Alarming oil prices will spark serious conversations for producers worldwide

Published:  02 April, 2020

Expert comment from Warwick Business School: Professor David Elmes, who leads the Global Energy Research Network at Warwick Business School and has more than 20 years experience in the energy and management consulting industries, said:

"The fact that oil prices have sunk to a level not seen since 2002 will set alarm bells ringing. It's not just the price per barrel, it's the wider challenges facing the industry.

"The battle to supply, whatever the price, is happening in a climate of both short-term and long-term decline in the demand for oil.

"We are starting to see how the coronavirus is reducing oil demand, but some industry forecasts were acknowledging a flattening off in long-term demand last year, before the pandemic began.

"All companies in the sector will be looking at how they can cut costs, shift their activities to the lowest cost field they can, trim investment, and thinking hard about what dividend they can pay.

"There will also be more serious conversations taking place.

"State-owned oil and gas companies around the world will be having tense discussions with their governments about how long they can expect government sympathy for low prices. That will be made more difficult by governments needing to pump money into their economies to address the slowdown caused by coronavirus.

"The European-based large, international companies have started to say they will become less focused on oil and gas over time. There will be intense discussions on what can they do to move faster."

"The US shale industry will be calling for government support to avoid their debts dragging them under. The accusation that this is a price war supported by foreign states will offer a tempting opportunity for protectionism when it’s really a self-inflicted debt bubble caused by rapid growth in US production."

Stored records
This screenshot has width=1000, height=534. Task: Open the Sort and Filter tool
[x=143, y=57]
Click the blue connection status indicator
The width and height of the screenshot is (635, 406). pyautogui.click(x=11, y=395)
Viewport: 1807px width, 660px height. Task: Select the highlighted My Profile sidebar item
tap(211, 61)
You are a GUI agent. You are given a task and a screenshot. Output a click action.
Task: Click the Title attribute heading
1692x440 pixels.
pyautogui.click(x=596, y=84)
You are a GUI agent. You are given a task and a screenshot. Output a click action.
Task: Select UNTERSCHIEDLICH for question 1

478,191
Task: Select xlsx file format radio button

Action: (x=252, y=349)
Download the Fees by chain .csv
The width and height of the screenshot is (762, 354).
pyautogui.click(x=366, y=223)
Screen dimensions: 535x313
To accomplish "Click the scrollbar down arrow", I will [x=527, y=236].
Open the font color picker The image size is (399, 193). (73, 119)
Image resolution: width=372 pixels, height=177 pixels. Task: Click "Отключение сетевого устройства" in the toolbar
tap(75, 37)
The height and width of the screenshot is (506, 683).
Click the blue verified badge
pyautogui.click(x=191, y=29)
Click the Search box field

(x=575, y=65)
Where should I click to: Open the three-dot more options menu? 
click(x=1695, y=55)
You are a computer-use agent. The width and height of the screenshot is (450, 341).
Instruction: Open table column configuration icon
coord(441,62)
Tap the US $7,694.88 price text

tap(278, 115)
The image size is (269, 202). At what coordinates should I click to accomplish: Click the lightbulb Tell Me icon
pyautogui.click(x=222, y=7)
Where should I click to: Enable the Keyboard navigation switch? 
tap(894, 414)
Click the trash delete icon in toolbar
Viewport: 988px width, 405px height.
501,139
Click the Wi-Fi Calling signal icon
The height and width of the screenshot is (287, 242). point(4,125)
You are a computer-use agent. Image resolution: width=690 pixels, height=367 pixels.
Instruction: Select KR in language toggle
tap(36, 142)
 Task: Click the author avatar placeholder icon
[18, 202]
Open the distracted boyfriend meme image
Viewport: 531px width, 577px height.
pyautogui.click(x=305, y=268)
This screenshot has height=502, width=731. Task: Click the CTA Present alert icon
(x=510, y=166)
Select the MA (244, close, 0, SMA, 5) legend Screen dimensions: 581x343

**Your instructions**
Answer these questions from the oil price comment:
1. Since what year have oil prices not been at the level they have now sunk to?
2. How many years of experience in the energy and management consulting industries does David Elmes have?
3. What does the comment say the US shale industry's situation really is?

**Solution below**
1. 2002.
2. More than 20 years.
3. A self-inflicted debt bubble caused by rapid growth in US production.